What are CPNs or Credit Profile Numbers and how are they supposed to be used?

You’ve probably come across companies that claim to sell CPNs to make it easier for people who have poor credit scores to apply for credit with a “clean slate.” Since CPN is entirely different from SSN, it doesn’t contain your credit report.

“CPN” could refer to a credit privacy number or credit profile number, also known as a consumer security number. A CPN is a 9-digit number that is frequently marketed as a substitute for your Social Security Number (SSN).

Companies would like you to think that you can buy CPNs and then use them instead of your SSN while applying for credit, which will hide your actual credit history from lenders. But that is illegal.

CPNs were created to help famous people, public officials, or anyone with privacy issues to have a number they could use instead of their real social security number. When done properly, your CPN will still be tied to your real social security number. It was never meant to be a way for you to hide your bad credit.

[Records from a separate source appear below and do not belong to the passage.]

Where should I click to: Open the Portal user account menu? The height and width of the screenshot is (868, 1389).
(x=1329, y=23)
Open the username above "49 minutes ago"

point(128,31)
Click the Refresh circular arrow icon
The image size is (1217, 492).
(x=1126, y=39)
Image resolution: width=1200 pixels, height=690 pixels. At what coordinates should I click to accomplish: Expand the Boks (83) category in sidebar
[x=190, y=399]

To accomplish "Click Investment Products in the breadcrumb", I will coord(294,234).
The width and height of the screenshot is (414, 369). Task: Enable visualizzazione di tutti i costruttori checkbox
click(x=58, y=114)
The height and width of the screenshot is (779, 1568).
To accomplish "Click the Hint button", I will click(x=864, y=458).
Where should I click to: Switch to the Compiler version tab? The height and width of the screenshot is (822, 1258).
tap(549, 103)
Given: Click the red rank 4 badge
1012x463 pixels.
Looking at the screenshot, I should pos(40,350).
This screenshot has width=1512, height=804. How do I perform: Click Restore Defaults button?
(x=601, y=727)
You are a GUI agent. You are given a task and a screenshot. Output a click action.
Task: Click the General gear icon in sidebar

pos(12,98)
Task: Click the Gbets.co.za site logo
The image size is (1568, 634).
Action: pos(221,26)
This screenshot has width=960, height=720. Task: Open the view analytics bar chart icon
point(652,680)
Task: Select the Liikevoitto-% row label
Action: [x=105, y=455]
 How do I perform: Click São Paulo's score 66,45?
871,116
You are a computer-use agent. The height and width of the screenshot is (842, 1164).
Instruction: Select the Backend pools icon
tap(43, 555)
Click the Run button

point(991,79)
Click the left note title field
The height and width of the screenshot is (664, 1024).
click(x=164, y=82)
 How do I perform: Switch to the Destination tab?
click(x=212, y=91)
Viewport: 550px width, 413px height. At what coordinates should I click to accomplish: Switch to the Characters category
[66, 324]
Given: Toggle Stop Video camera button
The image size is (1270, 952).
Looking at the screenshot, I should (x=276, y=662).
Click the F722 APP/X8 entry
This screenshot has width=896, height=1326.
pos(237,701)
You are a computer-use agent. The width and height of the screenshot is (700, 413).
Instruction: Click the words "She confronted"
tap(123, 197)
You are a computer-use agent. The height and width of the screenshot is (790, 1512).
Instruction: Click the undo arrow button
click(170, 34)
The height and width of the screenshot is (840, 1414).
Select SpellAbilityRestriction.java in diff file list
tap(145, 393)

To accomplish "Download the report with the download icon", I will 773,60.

One way I explained it to a client is CPNs are like masked phone numbers you would use on a dating site. You want people to reach you, but if that number ever becomes compromised, you can easily get rid of it without losing your main number.

How do CPNs work? The claims about CPNs

If you come across ads that promise to help you start over with a fresh credit history by obtaining a CPN, it may seem like it’s the answer to your prayers. But, is it?

Sellers of CPNs typically claim that the use of these numbers is permitted due to the U.S. Privacy Act of 1974. This law allows individuals to keep their SSNs private under certain circumstances. You CAN NOT use your CPN for filing taxes, registering your car, or for any kind of government program.

It is important to note that the U.S. Privacy Act of 1974 does not permit the use of CPNs to replace your actual SSN for credit applications.

 

How do CPNs differ from SSNs, EINs, and ITINs?

Here are some of the most common types of numbers used as legal or financial identifiers:

  • Social Security Numbers (SSNs) Most U.S. citizens are issued a Social Security number at birth. This is a nine-digit code issued by the federal government. It can be used to obtain a driver’s license, job applications, tax payments, and credit requests, among other things.
  • Employer Identification Number (EIN) – An EIN is also a 9-digit number that serves as a unique identifier for businesses. This allows business owners to open their business’s own bank accounts, get a business permit, and file taxes under the business name. EINs are issued by the Internal Revenue Service
  • Individual Taxpayer Identification Number (ITIN) – ITINs and SSNs are very similar, with the distinction that SSNs are only for American citizens. ITINs are used by people who are classified as “authorized non-citizens.” For example, an immigrant working in the United States would need an ITIN to be able to file and pay taxes.

The major difference between these numbers and CPNs is the fact that these numbers are legitimate numbers issued by real entities in the federal government, while CPNs are not.

 

Do CPNs help with bad credit?

Credit profile number sellers advertised the number (CPN) as a replacement for SSNs to make them look genuine. For example, a website that advertises CPNs states that CPNs are “fully tri-merged with the Social Security Administration.” That sounds official, right?

Sites or companies that are fraudsters obtain SSNs using suspicious methods like getting them from children, seniors, or prisoners for the CPNs they are selling.

If you’re determined to fix your credit and you’ve already considered obtaining CPN, it will be hard for you to see the red flags of using CPN and acquiring it online. However, using CPNs for credit repair and applications might lead to bigger problems than a low credit score.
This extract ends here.